We describe here changes in the regulatory region of SV40 that influence its growth potential in cultured cells. Laboratory strains of papovaviruses BK and JC differ in the sequence of their regulatory regions from archetypes that have not been passaged in cell culture. These archetypes lack sequence repeats in the regulatory region; duplications that occur upon passage in cell culture confer selective growth advantage. Changes within the enhancer-promoter region of the well-characterized 776 strain of papovavirus SV40 that might affect its growth in tissue culture cells have not been documented. We measured the effect upon the growth of SV40 (776 strain) in CV-1 cells either of adding an additional 72-basepair (bp) enhancer element or of duplicating the entire 21-bp repeat region. SV40 growth in tissue culture was improved by reiteration of enhancer elements, whereas no growth advantage was conferred by tandem duplication of the 21-bp repeats. Viral DNA infectivity in CV-1 cells was directly proportional to the number of 72-bp elements but was unaffected by tandemly repeated 21-bp repeat elements. This study suggests that the 776 strain of SV40 is an evolutionary intermediate and that tissue-culture-adapted strains of SV40 do not accurately reflect the replication potential of natural isolates from primate hosts.

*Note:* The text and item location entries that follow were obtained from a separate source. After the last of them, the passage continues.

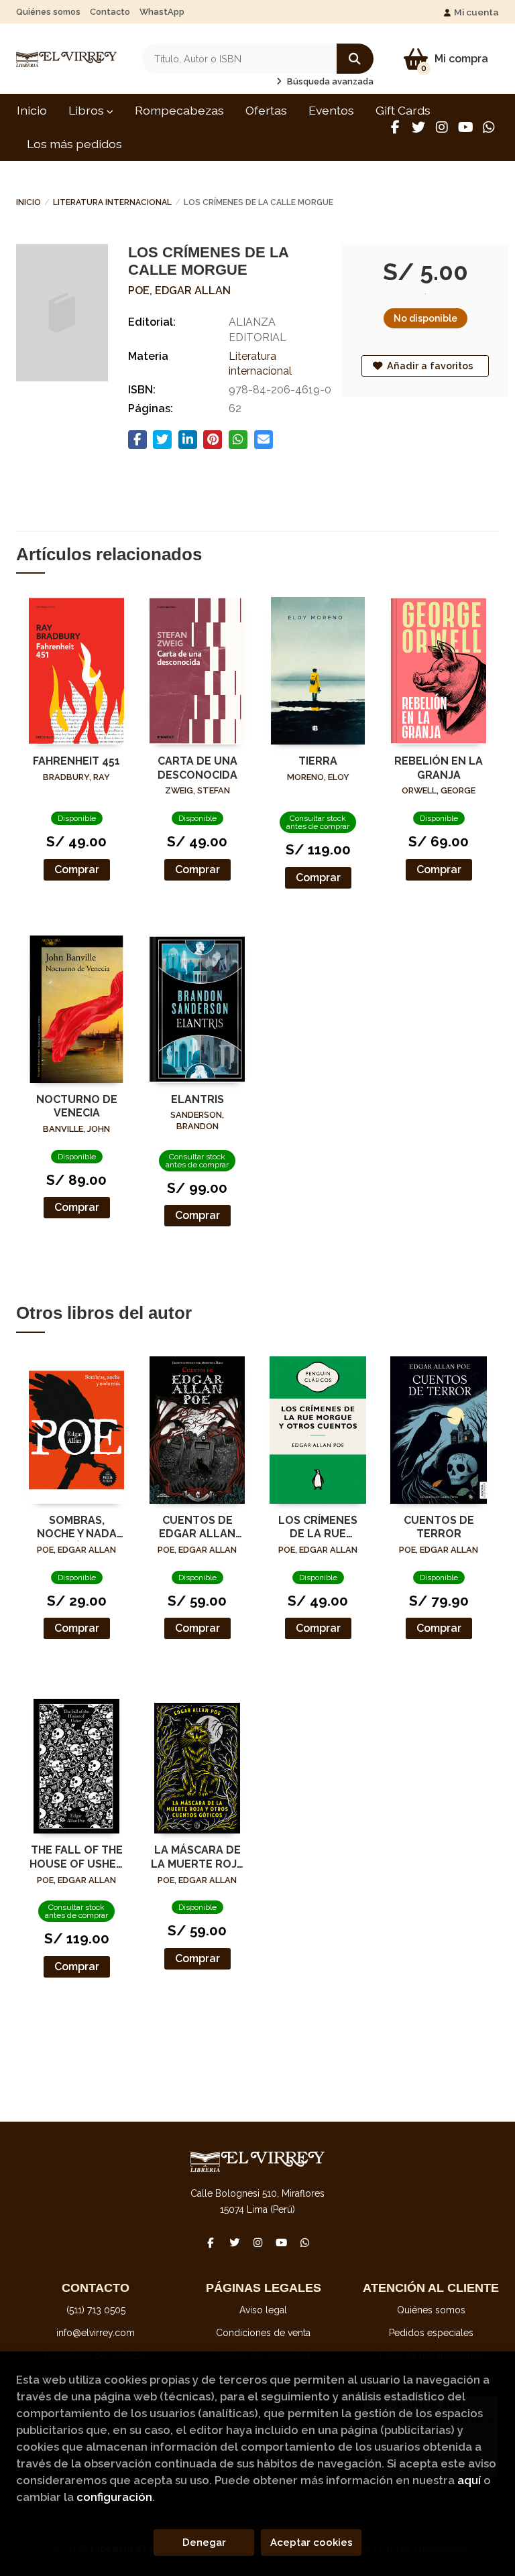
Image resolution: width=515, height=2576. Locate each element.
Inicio (28, 202)
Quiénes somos (48, 12)
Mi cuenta (476, 12)
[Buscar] (355, 59)
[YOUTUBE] (465, 127)
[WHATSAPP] (489, 127)
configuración (114, 2497)
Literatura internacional (112, 202)
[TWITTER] (418, 127)
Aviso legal (263, 2310)
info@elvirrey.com (95, 2332)
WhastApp (161, 12)
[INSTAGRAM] (442, 127)
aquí (469, 2480)
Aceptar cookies (311, 2542)
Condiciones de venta (263, 2332)
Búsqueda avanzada (329, 81)
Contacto (110, 12)
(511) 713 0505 (95, 2310)
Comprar (76, 869)
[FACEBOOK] (395, 127)
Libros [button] (87, 110)
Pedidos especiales (431, 2332)
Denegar (204, 2542)
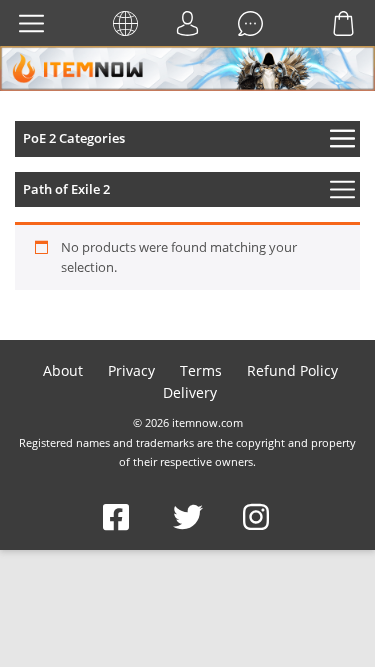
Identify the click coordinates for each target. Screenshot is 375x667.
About (63, 370)
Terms (201, 370)
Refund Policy (292, 370)
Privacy (131, 370)
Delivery (190, 392)
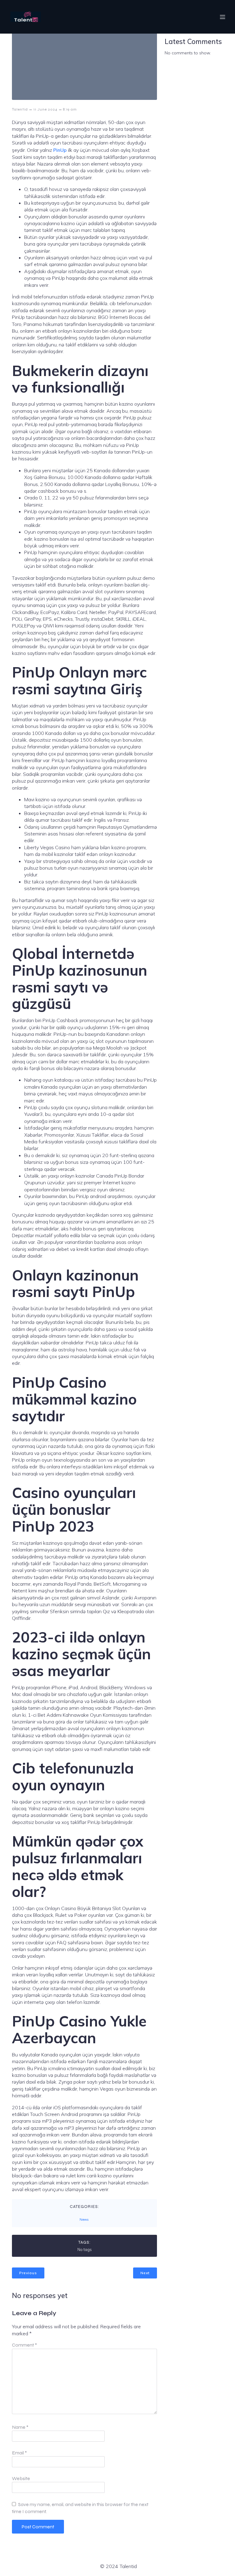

Recurring theme of changes in the transcriptional control region of BK virus during adaptation to cell culture

BK virus, when cloned directly from human urine, shows no amplification in the transcriptional control region, unlike cell culture-passaged strains, but possesses an additional sequence element. To confirm our proposal that this represents the archetypal in vivo form of the virus, we passaged this BK virus through cell culture. Changes in the transcriptional control region occurred as early as the first passage and were characterized in all cases by a deletion followed by amplification events.